Rispolverando un articolo di Maurizio Cecchetti pubblicato su Avvenire scopriamo che a cavallo tra Cinquecento e Seicento ci fu un pastore protestante che dedicò la vita allo studio della malinconia, un male che evidentemente non appartiene solo alla nostra generazione.

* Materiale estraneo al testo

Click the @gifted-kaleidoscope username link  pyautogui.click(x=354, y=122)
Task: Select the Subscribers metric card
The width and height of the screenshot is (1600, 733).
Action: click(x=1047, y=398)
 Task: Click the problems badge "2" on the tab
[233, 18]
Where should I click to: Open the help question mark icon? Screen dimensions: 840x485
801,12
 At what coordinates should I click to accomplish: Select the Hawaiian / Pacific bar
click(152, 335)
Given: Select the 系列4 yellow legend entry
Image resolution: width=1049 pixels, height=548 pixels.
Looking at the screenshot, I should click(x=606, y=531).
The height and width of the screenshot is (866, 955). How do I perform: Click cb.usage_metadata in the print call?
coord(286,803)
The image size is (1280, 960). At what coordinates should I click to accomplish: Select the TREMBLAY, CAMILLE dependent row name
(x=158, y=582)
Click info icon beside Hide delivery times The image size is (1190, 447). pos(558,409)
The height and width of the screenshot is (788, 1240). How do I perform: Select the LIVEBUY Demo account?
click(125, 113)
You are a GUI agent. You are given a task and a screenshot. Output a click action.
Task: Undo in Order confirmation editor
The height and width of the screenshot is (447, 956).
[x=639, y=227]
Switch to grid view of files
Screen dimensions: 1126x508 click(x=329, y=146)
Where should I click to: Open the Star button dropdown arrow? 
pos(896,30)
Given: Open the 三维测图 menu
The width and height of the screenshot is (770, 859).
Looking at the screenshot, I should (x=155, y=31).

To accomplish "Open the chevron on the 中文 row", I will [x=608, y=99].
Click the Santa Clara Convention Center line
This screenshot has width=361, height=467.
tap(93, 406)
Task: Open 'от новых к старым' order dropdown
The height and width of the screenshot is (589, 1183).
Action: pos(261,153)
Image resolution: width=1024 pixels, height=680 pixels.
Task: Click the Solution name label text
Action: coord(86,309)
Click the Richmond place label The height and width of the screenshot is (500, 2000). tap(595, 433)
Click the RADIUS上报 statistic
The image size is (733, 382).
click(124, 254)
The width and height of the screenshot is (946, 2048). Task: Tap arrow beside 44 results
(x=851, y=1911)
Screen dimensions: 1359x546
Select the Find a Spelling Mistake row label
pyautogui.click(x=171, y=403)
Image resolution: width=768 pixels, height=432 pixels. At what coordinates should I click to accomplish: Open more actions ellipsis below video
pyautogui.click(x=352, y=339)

Si chiamava Richard Burton (1577-1640) «fu bibliotecario per molto tempo del Christ Church College di Oxford e nella sua vita, non lunghissima, si dedicò quasi soltanto a un’unica monumentale opera: L’anatomia della malinconia, che pubblicò in sei successive edizioni sempre aumentate ogni volta di mole, fino ad arrivare alle mille e cinquecento pagine dell’ultima che uscì postuma nel 1651». Una fatica ciclopica se si considera che, senza mezzi meccanici o elettronici, l’autore raccoglie «oltre tredicimila citazioni tratte da circa mille e seicento diversi autori».
Le conclusioni di Burton, che è difficile non considerare un esperto del ramo, sono semplici e allo stesso tempo lungimiranti. Sono due le indicazioni principali per evitare la malinconia: la prima è di “non rimanere da solo, non restare in ozio”. La seconda? Ancora più semplice: pregare.